Passage given -
******
Fact number three…not one of the 535 members of Congress read the bill in its final form before the vote was taken.  How do I know for sure?  Because it would have been physically impossible for anyone to read 1,071 pages in the time between the final draft of the bill and its passage by both houses of Congress.  There wasn’t even time to type the entire bill so the final version passed with hand written notes in the margins and whole paragraphs either added or crossed out.  This fact alone may be the most irresponsible act perpetrated on any civilized society in human history.  Agreeing to vote on the largest spending package in history without giving time for debate or careful consideration is outrageously dangerous.  For a majority of our elected leaders to vote in favor of this legislation without knowing what they were voting for is absolutely scandalous. 

Finally, the stimulus package, also known as the American Economic Recovery and Reinvestment Act, abolishes the hard-fought welfare reforms of the mid-1990’s and establishes new welfare spending.  According to Robert Rector and Katherine Bradley of The Heritage Foundation, prior to 1996 the amount of welfare money received by the states from the Federal government was based on the number of people on the welfare rolls. The more people each state enrolled in the welfare system the more money they received from the Federal government. This system obviously motivated the states to add, not reduce the welfare rolls.
******
Recorded data -
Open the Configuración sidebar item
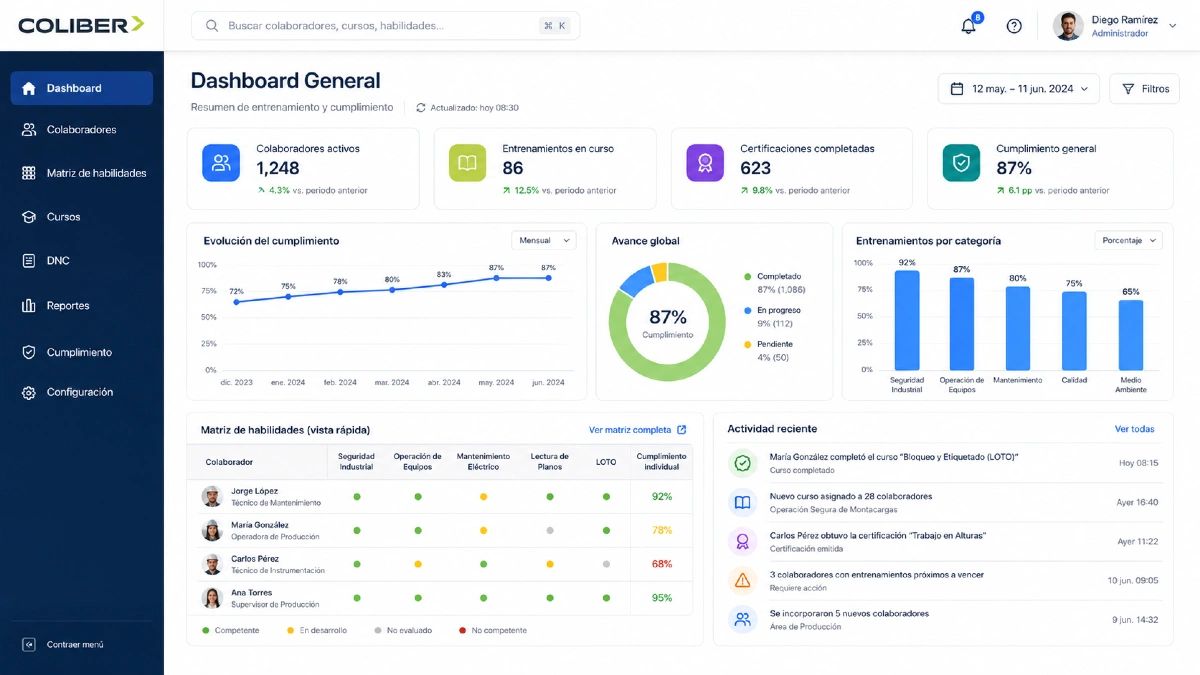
******
Exercise instructions - Please write out the part of the stimulus bill passage starting with "Finally, the stimulus" and going on through "reduce the welfare rolls.". You can set the lines aside; they aren't needed here.

Response -
Finally, the stimulus package, also known as the American Economic Recovery and Reinvestment Act, abolishes the hard-fought welfare reforms of the mid-1990’s and establishes new welfare spending.  According to Robert Rector and Katherine Bradley of The Heritage Foundation, prior to 1996 the amount of welfare money received by the states from the Federal government was based on the number of people on the welfare rolls. The more people each state enrolled in the welfare system the more money they received from the Federal government. This system obviously motivated the states to add, not reduce the welfare rolls.